A critical examination of the answer here shows that there is no material difference between this case and the case of Love v. Nixon, 82 Ga. App. 445 (supra), and we are constrained to hold that this case is controlled thereby. It would serve little purpose to repeat here the general rules with regard to the defense of fraud in the procurement in actions on written contracts, which rules were set forth with such clarity and perspicuity there. The whole gist of this case is simply that the answer here shows no excuse why the defendant did not or was not able to investigate the truthfulness of the plaintiff's representations before signing the contract. So far as appears from the petition and the answer the parties were utter strangers dealing at arm's length with each other. The fact that the plaintiff lived a considerable distance from Waycross, where it is conceded he might have ascertained the truth or falsity of all of the plaintiff's representations, relied upon by him here, and the fact that the plaintiff told him that he was in a hurry and would be in the county only a day or two more, was not such an emergency as to justify the defendant in recklessly disregarding all the plain and simple rules of everyday caution before signing the contract.

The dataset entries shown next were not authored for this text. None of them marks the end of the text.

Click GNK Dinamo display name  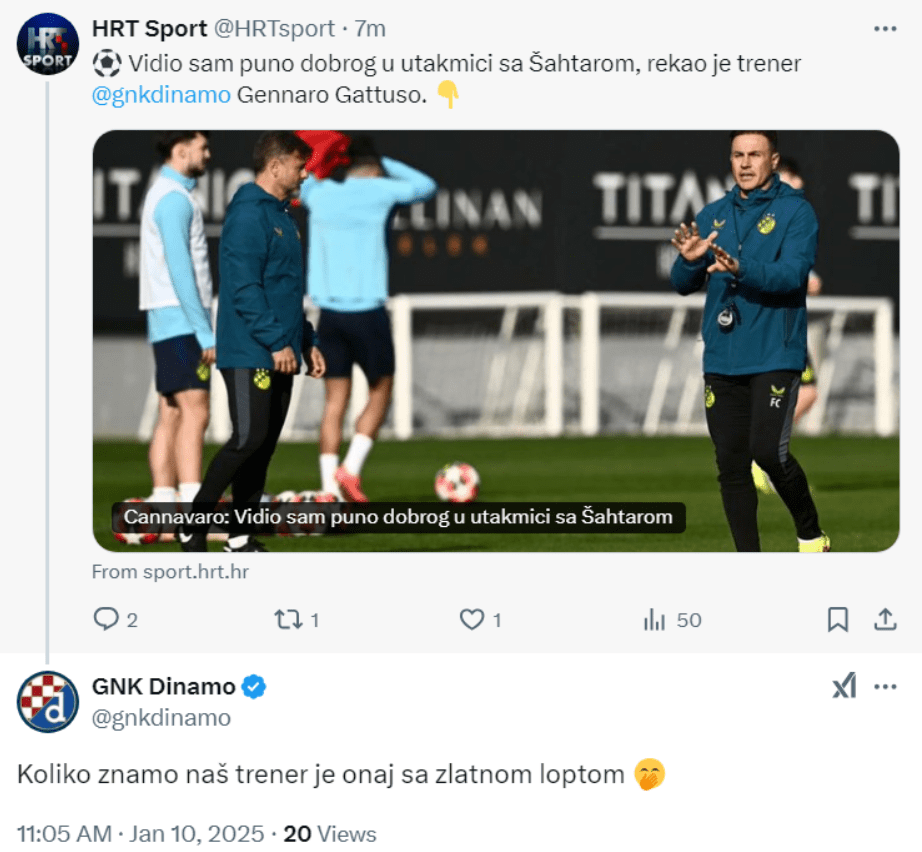(163, 686)
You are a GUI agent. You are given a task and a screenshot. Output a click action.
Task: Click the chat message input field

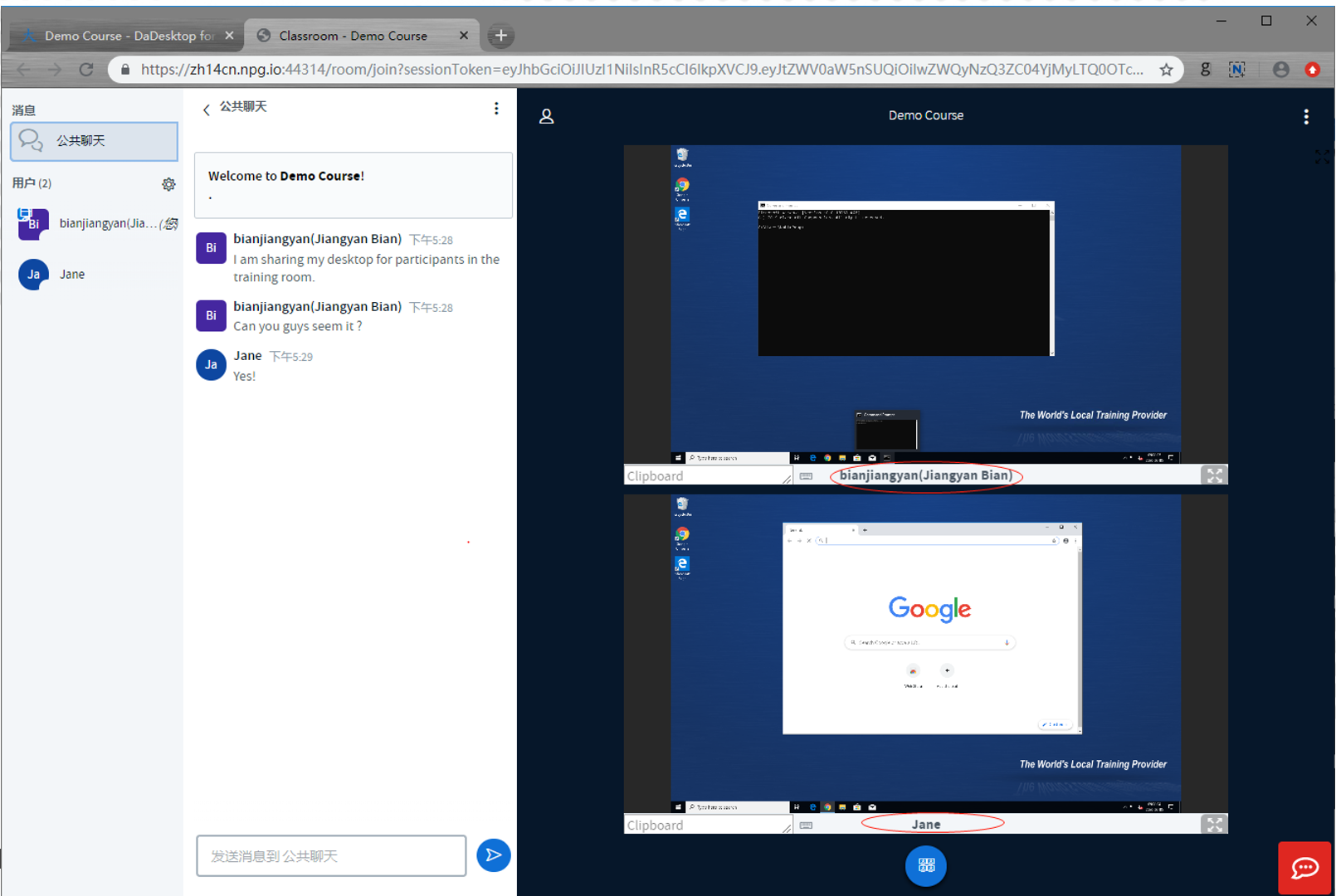point(331,856)
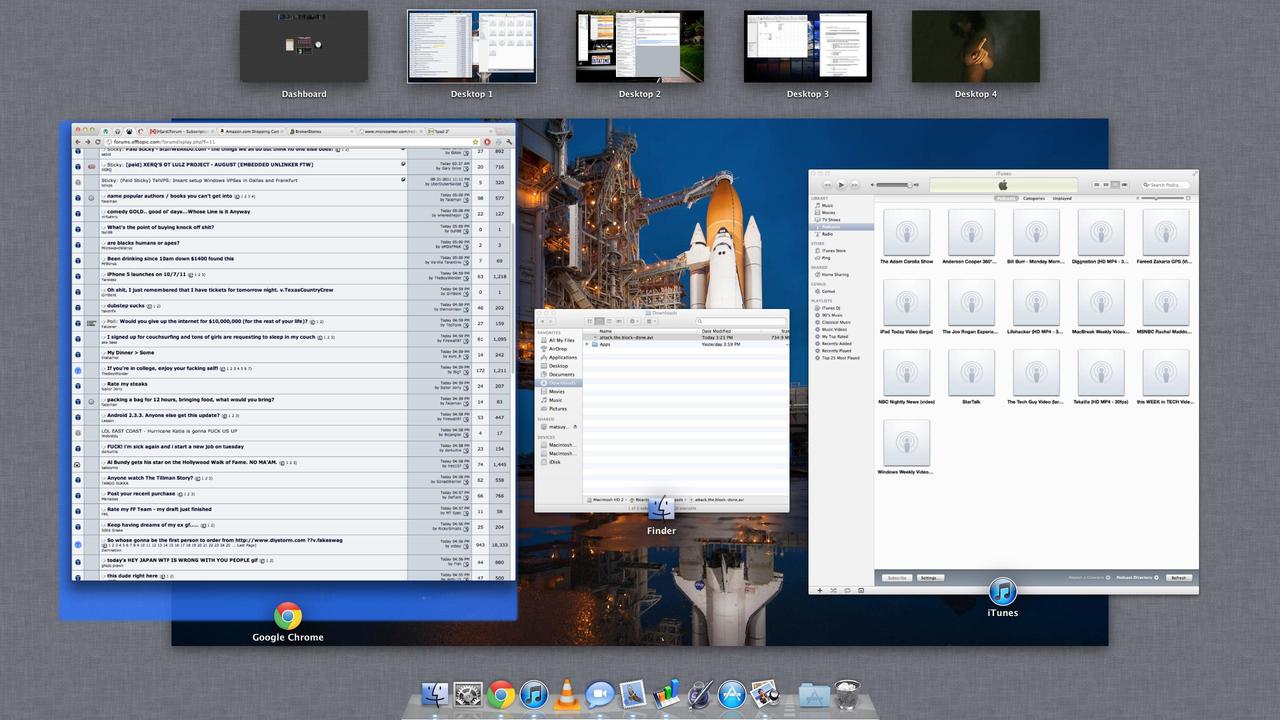The image size is (1280, 720).
Task: Switch to the Desktop 4 space
Action: [x=976, y=46]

Presumably the defendant can read. He who can read must do so or suffer the consequences from his negligent failure to do so. The contract sued on expressly provides that "No warranties, express or implied, representations, promises or statements have been made by the said First Party [the plaintiff] unless indorsed hereon in writing." There is, of course, no mention of the representations or statements, relied upon by the defendant, in the written contract. Such being the case, the trial court did not err in sustaining the special demurrers to paragraphs 12, 13, 14 and 15, and in striking these paragraphs from the answer, and the defendant having made no defense to the plaintiff's prima facie case, in thereafter directing the verdict for the plaintiff for the amount sued for.
Judgment affirmed. Sutton, C.J., and Felton, J., concur.